Stated goal - Please answer from the passage below on mistrial motions: how is grave peril measured?

## Start Selection

When a defendant‘s motion for mistrial is denied, reversible error exists only if that denial subjects the defendant to grave peril. Taylor v. State, 587 N.E.2d 1293, 1299 (Ind.1992). Grave peril is measured by the probable persuasive effect on the jury. Id. On appeal, the trial court‘s decision is reviewed only for an abuse of discretion. Steele v. State, 672 N.E.2d 1348, 1350 (Ind.1996).
We have recently addressed this issue in Moore v. State, 669 N.E.2d 733 (Ind.1996). Analyzing both the historical and contemporary treatment of a prosecutor‘s comments on the defendant‘s failure to testify, we held that: “The Fifth Amendment privilege against compulsory self-incrimination is violated when a prosecutor makes a statement that is subject to reasonable interpretation by a jury as an invitation to draw an adverse inference from a defendant‘s silence.” Id. at 739. Moore makes clear that direct and indirect references to the defendant‘s failure to testify are not, per se, improper. Id. We therefore look to whether the prosecutor‘s comments in this case could reasonably be interpreted by the jury as an invitation to draw an adverse inference from the defendant‘s silence.
The jury in this case could not reasonably have interpreted the prosecutor‘s comments as suggestion to infer guilt from the defendant‘s silence. While the prosecutor could have been more articulate, it is clear that he was responding to any possible implications that the defendant‘s confession was less than voluntary. His “challenge” to defense counsel was made to illustrate that the only reason a defendant would confess to a crime he did not commit would be because of coercion or duress. He then pointed out that the State presented substantial evidence that the confession was not the result of coercion or duress. Consequently, he was arguing that the confession should be taken by the jury as direct evidence of the defendant‘s guilt. The theme of the State‘s argument was a challenge directed at defense counsel which pointed out the uncontradicted nature of the State‘s evidence of voluntariness and invited defense counsel to explain, in its closing argument, any contrary conclusions.

## End Selection
## Start Records

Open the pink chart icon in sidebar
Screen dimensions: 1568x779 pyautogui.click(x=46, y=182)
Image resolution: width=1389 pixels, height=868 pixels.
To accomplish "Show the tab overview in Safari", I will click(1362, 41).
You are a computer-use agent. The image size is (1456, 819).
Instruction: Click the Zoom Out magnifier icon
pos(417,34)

## End Records
## Start Records

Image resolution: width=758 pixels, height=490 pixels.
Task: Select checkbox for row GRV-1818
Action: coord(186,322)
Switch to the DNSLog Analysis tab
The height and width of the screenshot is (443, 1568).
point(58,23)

## End Records
## Start Records

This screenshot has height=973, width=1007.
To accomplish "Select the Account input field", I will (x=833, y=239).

## End Records

Worked answer - Grave peril is measured by the probable persuasive effect on the jury.